» Work required: What's wanted is each entry repeated verbatim, minus its images.

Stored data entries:
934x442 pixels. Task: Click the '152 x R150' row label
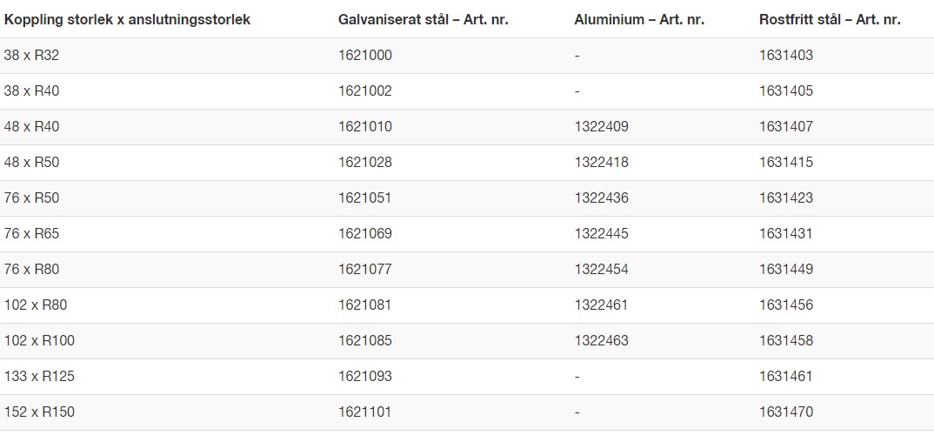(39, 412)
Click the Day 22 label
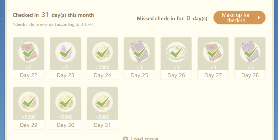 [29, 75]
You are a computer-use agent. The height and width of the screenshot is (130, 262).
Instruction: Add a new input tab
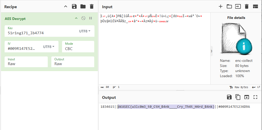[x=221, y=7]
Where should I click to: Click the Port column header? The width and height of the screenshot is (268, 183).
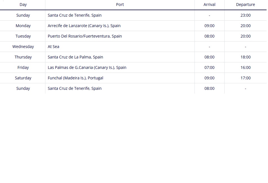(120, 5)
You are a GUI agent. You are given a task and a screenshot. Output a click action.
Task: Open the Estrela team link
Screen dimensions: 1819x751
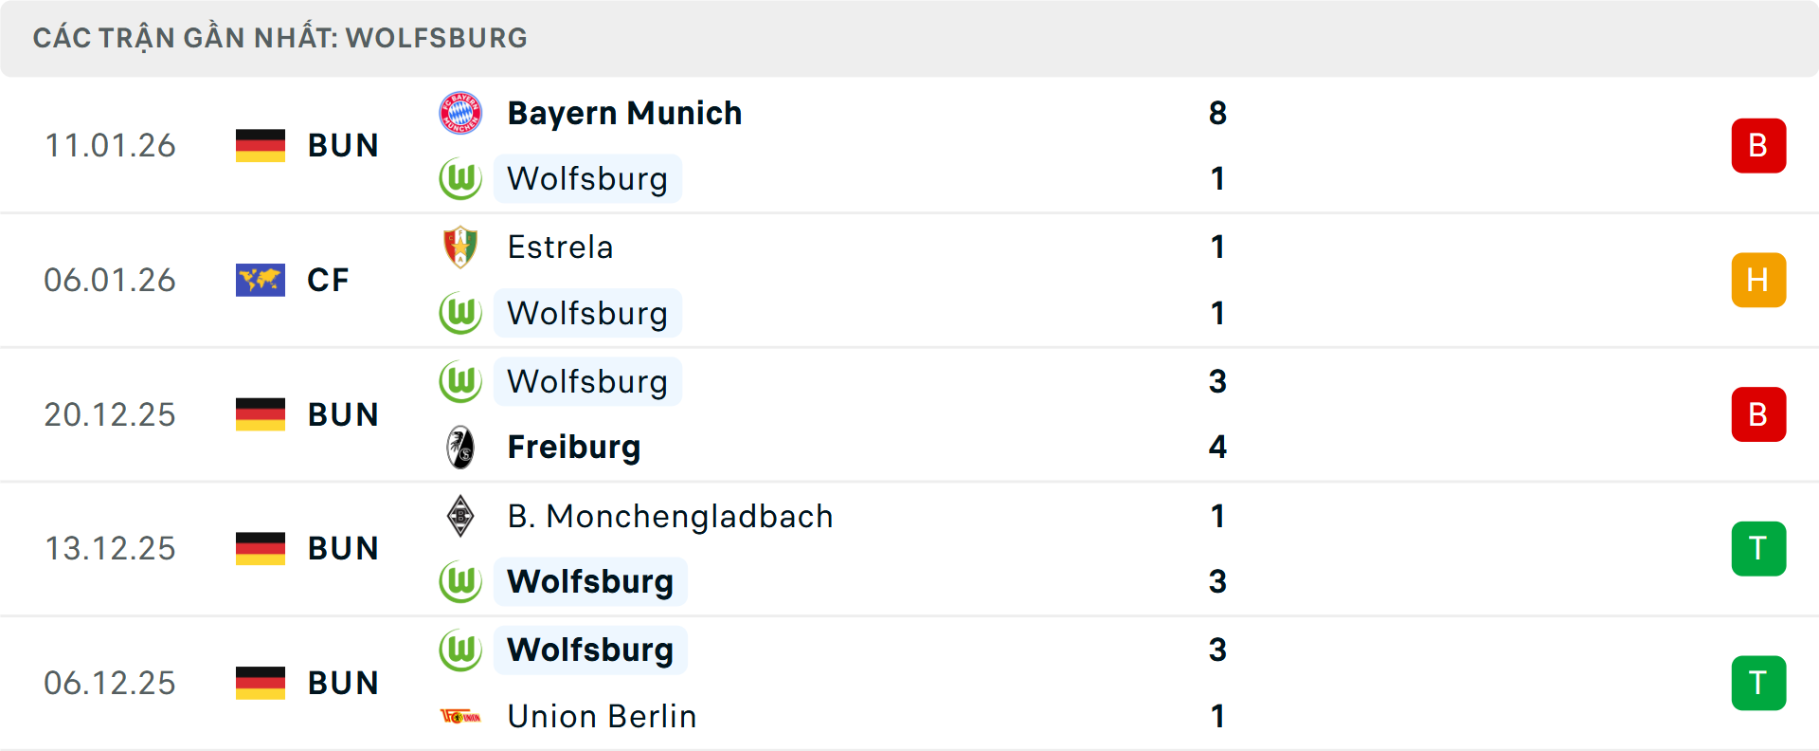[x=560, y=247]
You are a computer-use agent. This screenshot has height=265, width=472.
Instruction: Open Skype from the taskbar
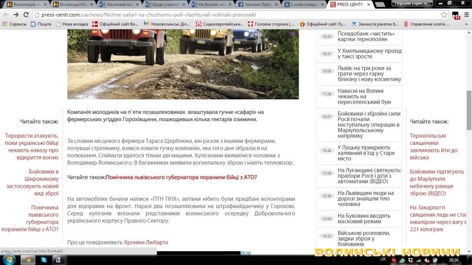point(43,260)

» Reply to the task:
934x442 pixels. Task: Click the '152 x R150' row label
(39, 412)
Click the Day 22 label
 [29, 75]
You are a computer-use agent. The height and width of the screenshot is (130, 262).
Instruction: Add a new input tab
[x=221, y=7]
Where should I click to: Click the Port column header? The width and height of the screenshot is (268, 183).
(120, 5)
You are a GUI agent. You are given a task and a screenshot. Output a click action.
Task: Open the Estrela team link
Screen dimensions: 1819x751
[x=560, y=247]
You are a computer-use agent. This screenshot has height=265, width=472.
Instruction: Open Skype from the taskbar
point(43,260)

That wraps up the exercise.